Testing Services
When to Use This Skill
Activate this skill when:
- •Writing unit tests for service classes
- •Need to improve test coverage for services
- •Unclear what to mock vs what to test directly
- •Writing integration tests that test service interactions
Quick Start
Running Tests Locally
# Run all unit tests pytest tests/unit/ -v # Run all integration tests pytest tests/integration/ -v # Run both unit and integration tests pytest tests/unit/ tests/integration/ -v # Run with coverage report pytest tests/unit/ tests/integration/ --cov=src --cov-report=term-missing --cov-report=html # Run tests for a specific module pytest tests/unit/services/test_entity_service.py -v # Run a specific test pytest tests/unit/services/test_entity_service.py::TestEntityService::test_create_entity_success -v
Understanding Test Results
# View coverage in terminal pytest tests/ --cov=src --cov-report=term-missing # View detailed HTML coverage report (opens in browser) pytest tests/ --cov=src --cov-report=html open htmlcov/index.html # macOS xdg-open htmlcov/index.html # Linux
Quick Reference
AAA Pattern
def test_service_operation():
# Arrange: Set up dependencies and test data
mock_dependency = Mock(spec=Dependency)
mock_dependency.method.return_value = "expected"
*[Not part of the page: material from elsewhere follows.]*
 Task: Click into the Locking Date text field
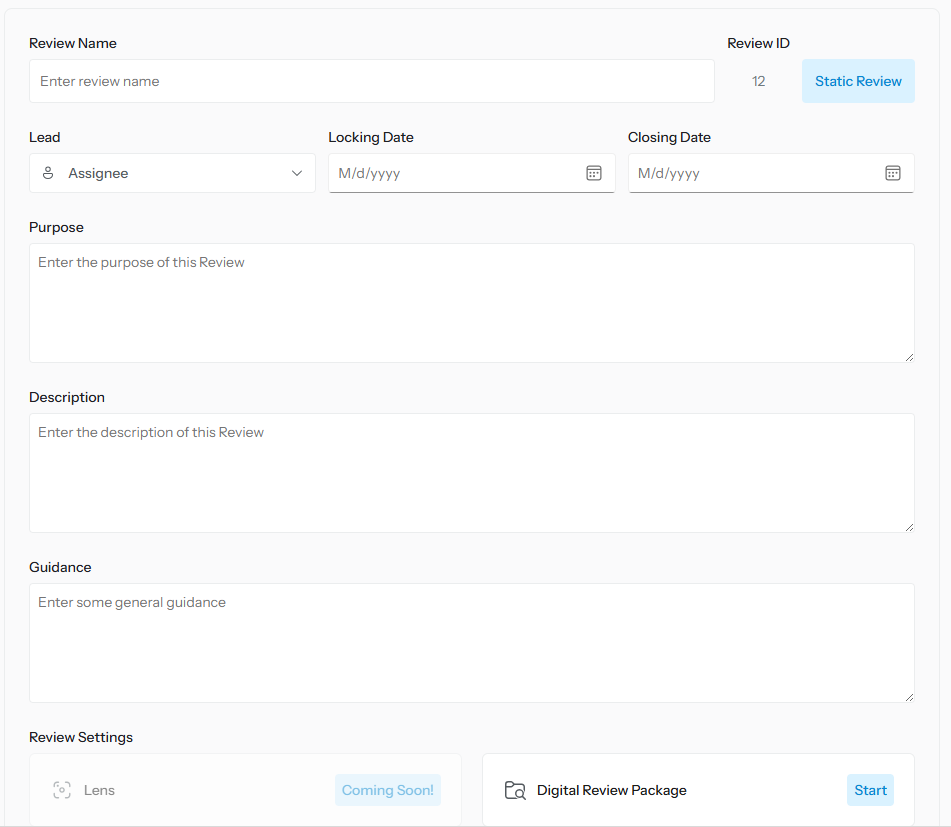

service = ServiceClass(mock_dependency)
# Act: Execute the operation under test
result = service.operation(param="value")
# Assert: Verify behavior and outcomes
assert result == "expected_outcome"
mock_dependency.method.assert_called_once_with("value")
Running Tests
pytest tests/ -v # Run all tests pytest tests/unit/test_service.py -v # Run specific file pytest tests/ --cov=src --cov-report=term-missing # With coverage pytest tests/ -k "test_create" -v # Pattern matching
Coverage Guidelines
- •Aim for 85%+ overall coverage
- •Focus on testing behavior, not hitting targets
- •Missing coverage acceptable for edge cases or trivial code
Test Isolation and Independence
Every test should be completely independent. Tests must not:
- •Rely on execution order
- •Share mutable state
- •Depend on previous test results
- •Affect other tests when run in parallel
Example
# ✅ GOOD - Each test is self-contained
class TestTaskManagement:
def test_find_first_task(self, tmp_path):
"""Should find the first unchecked task"""
# Arrange - Create fresh test data for this test only
spec_file = tmp_path / "spec.md"
spec_file.write_text("""
- [ ] Task 1
- [ ] Task 2
""")
# Act
result = find_next_available_task(str(spec_file))
# Assert
assert result == (1, "Task 1")
# ❌ BAD - Tests depend on shared state
shared_state = {"count": 0}
def test_increment():
shared_state["count"] += 1
assert shared_state["count"] == 1 # Breaks if tests run out of order
Mock at Boundaries Rule
The Golden Rule: Mock external systems only, never internal logic.
What to Mock ✅
External systems and infrastructure:
- •HTTP API clients, database connections, repositories
- •File system operations, subprocess calls
- •External service clients (email, payment, etc.)
Service dependencies:
- •Other services injected via constructor (enables isolation testing)
What NOT to Mock ❌
Internal logic:
- •Domain models and dataclasses (see domain-modeling skill for understanding what domain models are)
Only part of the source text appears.